Review by Robert E. Mache

Featured in Vol. 51, No. 4–Groundwater–July-August 2013

This book (Shepley et al. 2012), a collection of papers written specifically for this volume, provides not only case studies of individual groundwater modelling efforts, but also an important case study of an overall effort to model a nation’s aquifers. I read this book with great personal interest because I have been involved with a similar modelling program in Texas.
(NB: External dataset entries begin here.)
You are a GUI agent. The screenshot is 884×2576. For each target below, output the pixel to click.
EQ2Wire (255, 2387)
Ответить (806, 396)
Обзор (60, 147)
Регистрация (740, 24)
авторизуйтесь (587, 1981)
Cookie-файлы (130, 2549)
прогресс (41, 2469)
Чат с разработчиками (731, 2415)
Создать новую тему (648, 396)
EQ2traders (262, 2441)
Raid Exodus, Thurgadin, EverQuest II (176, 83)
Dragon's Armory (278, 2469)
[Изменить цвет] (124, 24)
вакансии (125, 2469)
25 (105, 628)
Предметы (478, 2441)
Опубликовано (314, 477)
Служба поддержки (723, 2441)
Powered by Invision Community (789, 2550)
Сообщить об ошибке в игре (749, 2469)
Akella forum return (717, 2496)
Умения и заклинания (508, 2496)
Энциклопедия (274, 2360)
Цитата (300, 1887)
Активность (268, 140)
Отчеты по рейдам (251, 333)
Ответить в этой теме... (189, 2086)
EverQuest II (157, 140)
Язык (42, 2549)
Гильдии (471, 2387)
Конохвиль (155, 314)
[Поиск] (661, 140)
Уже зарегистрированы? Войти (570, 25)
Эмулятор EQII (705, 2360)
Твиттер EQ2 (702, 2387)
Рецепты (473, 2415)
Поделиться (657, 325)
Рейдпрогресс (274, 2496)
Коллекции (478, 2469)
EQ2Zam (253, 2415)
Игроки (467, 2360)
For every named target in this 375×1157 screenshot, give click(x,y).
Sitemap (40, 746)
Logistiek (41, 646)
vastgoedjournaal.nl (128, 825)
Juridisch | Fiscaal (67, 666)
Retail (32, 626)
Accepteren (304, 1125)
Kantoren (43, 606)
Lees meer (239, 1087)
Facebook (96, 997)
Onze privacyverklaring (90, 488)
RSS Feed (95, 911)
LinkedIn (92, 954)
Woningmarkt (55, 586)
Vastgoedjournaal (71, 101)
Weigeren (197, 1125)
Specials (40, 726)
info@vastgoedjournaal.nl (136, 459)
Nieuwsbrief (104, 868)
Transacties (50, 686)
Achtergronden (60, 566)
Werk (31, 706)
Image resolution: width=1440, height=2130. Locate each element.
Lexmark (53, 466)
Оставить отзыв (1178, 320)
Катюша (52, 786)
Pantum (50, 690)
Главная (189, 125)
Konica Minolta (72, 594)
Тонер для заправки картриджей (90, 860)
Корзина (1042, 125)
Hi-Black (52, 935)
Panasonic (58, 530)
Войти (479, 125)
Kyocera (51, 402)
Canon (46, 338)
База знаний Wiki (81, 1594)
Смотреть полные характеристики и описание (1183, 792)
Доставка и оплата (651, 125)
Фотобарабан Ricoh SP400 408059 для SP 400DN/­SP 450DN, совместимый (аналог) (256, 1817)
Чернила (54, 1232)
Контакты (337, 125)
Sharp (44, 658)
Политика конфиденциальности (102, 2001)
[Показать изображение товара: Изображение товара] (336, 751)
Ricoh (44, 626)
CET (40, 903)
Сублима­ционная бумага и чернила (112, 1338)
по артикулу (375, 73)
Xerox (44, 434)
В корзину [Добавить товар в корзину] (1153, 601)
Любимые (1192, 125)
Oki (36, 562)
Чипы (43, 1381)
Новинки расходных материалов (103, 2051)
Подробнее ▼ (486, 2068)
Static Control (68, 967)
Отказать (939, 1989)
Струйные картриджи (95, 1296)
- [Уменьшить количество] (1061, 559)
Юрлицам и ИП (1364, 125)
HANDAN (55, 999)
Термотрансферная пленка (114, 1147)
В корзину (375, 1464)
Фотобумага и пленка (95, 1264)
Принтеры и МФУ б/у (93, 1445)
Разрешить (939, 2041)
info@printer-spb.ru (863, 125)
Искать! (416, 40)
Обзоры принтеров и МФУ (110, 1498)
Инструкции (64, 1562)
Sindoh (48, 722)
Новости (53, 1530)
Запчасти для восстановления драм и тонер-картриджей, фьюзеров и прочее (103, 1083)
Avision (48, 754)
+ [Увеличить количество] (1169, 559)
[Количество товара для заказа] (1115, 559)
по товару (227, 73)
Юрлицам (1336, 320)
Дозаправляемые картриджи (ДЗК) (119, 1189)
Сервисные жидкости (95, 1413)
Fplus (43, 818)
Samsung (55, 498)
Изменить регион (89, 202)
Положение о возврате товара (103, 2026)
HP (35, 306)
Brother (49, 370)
The editors were closely involved in the national effort; therefore, they were well-positioned to coordinate and deliver a thorough and well-documented product. The documentation of efforts such as this is invaluable for guiding others down a similar path. The book does a great job of detailing how the Environmental Agency conducted its project management, including developing the project framework and identifying major tasks and deliverables.

This slightly less than 400-page hardcover book is well put together: nicely edited with clear graphics, many in colour. My only quibble is that the organization of the papers after the first five is a bit unclear and, therefore, seemingly random. Nevertheless, anyone interested in putting together a large-scale modelling effort, learning about the art of modelling, or simply knowing more about the hydrogeology of the United Kingdom will find the book invaluable.